Озеров передвинул изображение так, что и стол, и дядя Мика оказались сбоку, и, повернув браслет, бесшумно шагнул в комнату. Но у дяди Мики был волчий слух. Он сейчас же повернулся, прикрыл деньги руками и крикнул:
– Кто? – и сразу же повторил по-немецки: – Вер ист да?
Озеров не двигался и молчал, изучающе рассматривая Волчанинова, а тот с удивительной для его комплекции быстротой загнул над деньгами угол плюшевой скатерти и выхватил из кармана пистолет, похожий на «ТТ»: Озеров не очень-то разбирался в оружии.
– Руиг!
– А вы не узнали меня, дядя Мика? – спросил Озеров, не двигаясь.

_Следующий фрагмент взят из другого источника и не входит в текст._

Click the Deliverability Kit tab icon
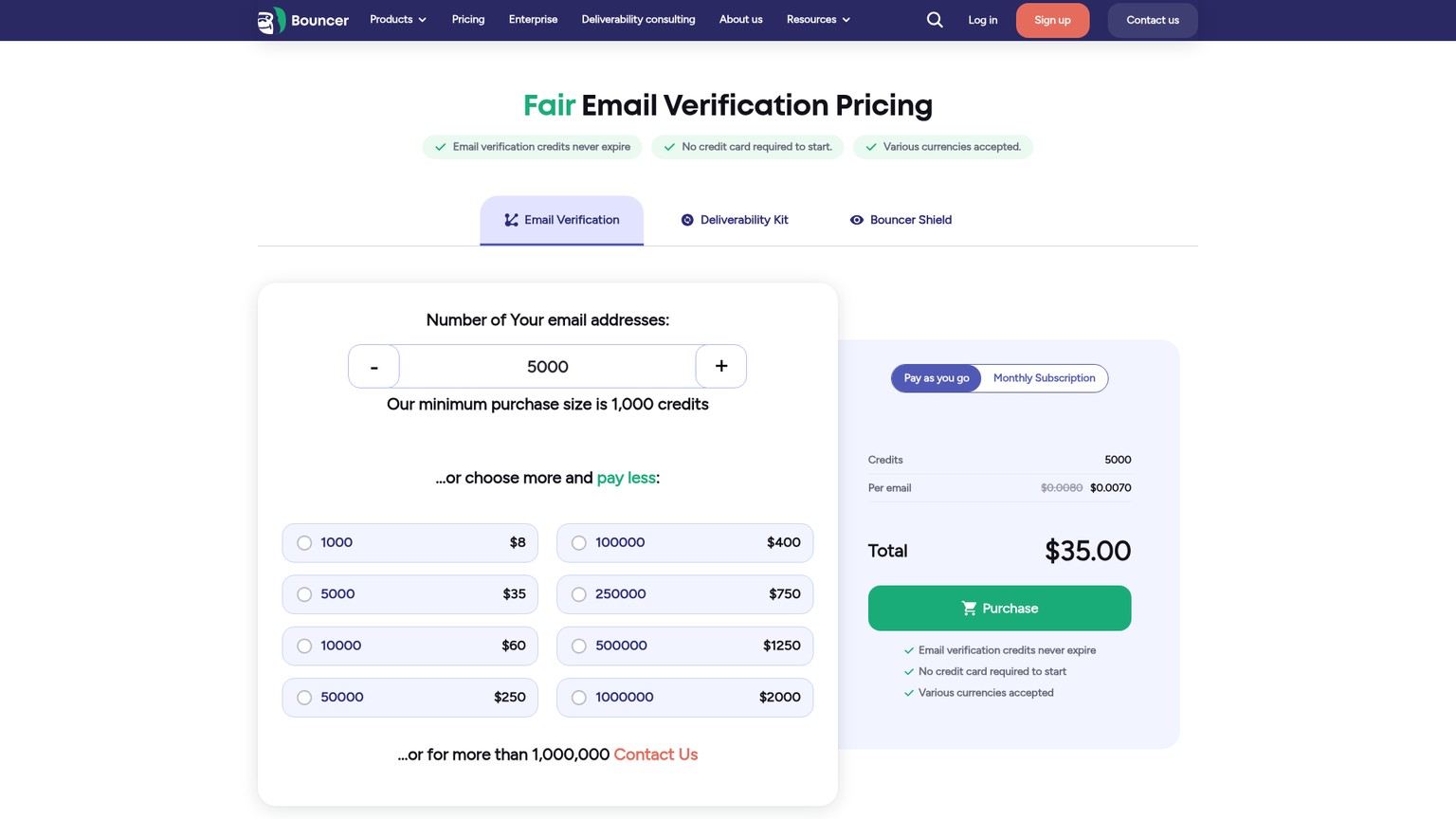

– Руки на стол! – крикнул Волчанинов.
– У меня нет оружия, – сказал Озеров. – Вы приглядитесь, дядя Мика: говорят, я очень на отца похож.
Волчанинов вгляделся.
– Петр? – спросил он неуверенно. – То есть… неужели Андрюшка?
– Вот и узнали, – усмехнулся Озеров.
– Вроде действительно Петр. Вылитый. Оттуда?
– Конечно.
– А зачем? Турист?
Озеров кивнул.
– А сюда как вошел? Я дверь запер.
– Длинным таким ключиком, – засмеялся Озеров.
Волчанинов насторожился. Рука с пистолетом чуть-чуть дрогнула и поднялась.
– Откуда знаешь?
– Я многое знаю.
– Отмычкой открыл? Сдается мне, что ты совсем не турист. Подослали?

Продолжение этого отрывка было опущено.